— START —

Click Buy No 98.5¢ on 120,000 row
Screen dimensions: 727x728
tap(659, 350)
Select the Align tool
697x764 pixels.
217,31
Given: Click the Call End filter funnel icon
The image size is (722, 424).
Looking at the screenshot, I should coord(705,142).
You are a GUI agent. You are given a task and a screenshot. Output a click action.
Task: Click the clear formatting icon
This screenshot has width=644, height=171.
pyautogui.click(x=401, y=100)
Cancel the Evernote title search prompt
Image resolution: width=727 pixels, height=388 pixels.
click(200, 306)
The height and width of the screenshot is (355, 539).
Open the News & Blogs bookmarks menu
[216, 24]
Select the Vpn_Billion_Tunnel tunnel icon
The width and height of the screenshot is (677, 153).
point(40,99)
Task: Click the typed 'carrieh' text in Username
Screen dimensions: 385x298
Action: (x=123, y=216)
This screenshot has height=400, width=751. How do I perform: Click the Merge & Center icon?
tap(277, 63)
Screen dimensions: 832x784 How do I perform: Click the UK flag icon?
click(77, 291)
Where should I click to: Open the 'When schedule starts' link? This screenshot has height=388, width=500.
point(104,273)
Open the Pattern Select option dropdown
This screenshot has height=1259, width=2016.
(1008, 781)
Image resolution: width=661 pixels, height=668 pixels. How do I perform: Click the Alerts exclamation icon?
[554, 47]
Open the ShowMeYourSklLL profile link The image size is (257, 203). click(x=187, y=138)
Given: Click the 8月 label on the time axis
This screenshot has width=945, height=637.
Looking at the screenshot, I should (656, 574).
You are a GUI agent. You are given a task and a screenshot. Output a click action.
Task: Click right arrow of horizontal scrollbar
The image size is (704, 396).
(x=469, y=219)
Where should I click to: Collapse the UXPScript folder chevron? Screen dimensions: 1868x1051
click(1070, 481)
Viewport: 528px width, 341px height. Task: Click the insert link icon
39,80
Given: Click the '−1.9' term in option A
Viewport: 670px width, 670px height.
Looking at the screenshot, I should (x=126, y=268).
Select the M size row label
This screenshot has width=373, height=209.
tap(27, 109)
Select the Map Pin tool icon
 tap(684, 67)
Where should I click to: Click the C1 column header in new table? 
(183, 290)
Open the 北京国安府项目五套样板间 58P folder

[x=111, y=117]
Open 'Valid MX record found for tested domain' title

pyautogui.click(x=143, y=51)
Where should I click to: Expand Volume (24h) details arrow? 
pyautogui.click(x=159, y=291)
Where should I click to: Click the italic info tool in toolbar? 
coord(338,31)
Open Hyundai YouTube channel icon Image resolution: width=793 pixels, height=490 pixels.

— END —

PROBLEM DETAILS: Convert every row above into a Markdown table with two columns, Number and Text, skipping any blank lines.

RESPONSE TO THE TASK:
| Number | Text |
|---|---|
| 1 | Click Buy No 98.5¢ on 120,000 row |
| 2 | Screen dimensions: 727x728 |
| 3 | tap(659, 350) |
| 4 | Select the Align tool |
| 5 | 697x764 pixels. |
| 6 | 217,31 |
| 7 | Given: Click the Call End filter funnel icon |
| 8 | The image size is (722, 424). |
| 9 | Looking at the screenshot, I should coord(705,142). |
| 10 | You are a GUI agent. You are given a task and a screenshot. Output a click action. |
| 11 | Task: Click the clear formatting icon |
| 12 | This screenshot has width=644, height=171. |
| 13 | pyautogui.click(x=401, y=100) |
| 14 | Cancel the Evernote title search prompt |
| 15 | Image resolution: width=727 pixels, height=388 pixels. |
| 16 | click(200, 306) |
| 17 | The height and width of the screenshot is (355, 539). |
| 18 | Open the News & Blogs bookmarks menu |
| 19 | [216, 24] |
| 20 | Select the Vpn_Billion_Tunnel tunnel icon |
| 21 | The width and height of the screenshot is (677, 153). |
| 22 | point(40,99) |
| 23 | Task: Click the typed 'carrieh' text in Username |
| 24 | Screen dimensions: 385x298 |
| 25 | Action: (x=123, y=216) |
| 26 | This screenshot has height=400, width=751. How do I perform: Click the Merge & Center icon? |
| 27 | tap(277, 63) |
| 28 | Screen dimensions: 832x784 How do I perform: Click the UK flag icon? |
| 29 | click(77, 291) |
| 30 | Where should I click to: Open the 'When schedule starts' link? This screenshot has height=388, width=500. |
| 31 | point(104,273) |
| 32 | Open the Pattern Select option dropdown |
| 33 | This screenshot has height=1259, width=2016. |
| 34 | (1008, 781) |
| 35 | Image resolution: width=661 pixels, height=668 pixels. How do I perform: Click the Alerts exclamation icon? |
| 36 | [554, 47] |
| 37 | Open the ShowMeYourSklLL profile link The image size is (257, 203). click(x=187, y=138) |
| 38 | Given: Click the 8月 label on the time axis |
| 39 | This screenshot has width=945, height=637. |
| 40 | Looking at the screenshot, I should (656, 574). |
| 41 | You are a GUI agent. You are given a task and a screenshot. Output a click action. |
| 42 | Task: Click right arrow of horizontal scrollbar |
| 43 | The image size is (704, 396). |
| 44 | (x=469, y=219) |
| 45 | Where should I click to: Collapse the UXPScript folder chevron? Screen dimensions: 1868x1051 |
| 46 | click(1070, 481) |
| 47 | Viewport: 528px width, 341px height. Task: Click the insert link icon |
| 48 | 39,80 |
| 49 | Given: Click the '−1.9' term in option A |
| 50 | Viewport: 670px width, 670px height. |
| 51 | Looking at the screenshot, I should (x=126, y=268). |
| 52 | Select the M size row label |
| 53 | This screenshot has width=373, height=209. |
| 54 | tap(27, 109) |
| 55 | Select the Map Pin tool icon |
| 56 |  tap(684, 67) |
| 57 | Where should I click to: Click the C1 column header in new table?  |
| 58 | (183, 290) |
| 59 | Open the 北京国安府项目五套样板间 58P folder |
| 60 | [x=111, y=117] |
| 61 | Open 'Valid MX record found for tested domain' title |
| 62 | pyautogui.click(x=143, y=51) |
| 63 | Where should I click to: Expand Volume (24h) details arrow?  |
| 64 | pyautogui.click(x=159, y=291) |
| 65 | Where should I click to: Click the italic info tool in toolbar?  |
| 66 | coord(338,31) |
| 67 | Open Hyundai YouTube channel icon Image resolution: width=793 pixels, height=490 pixels. |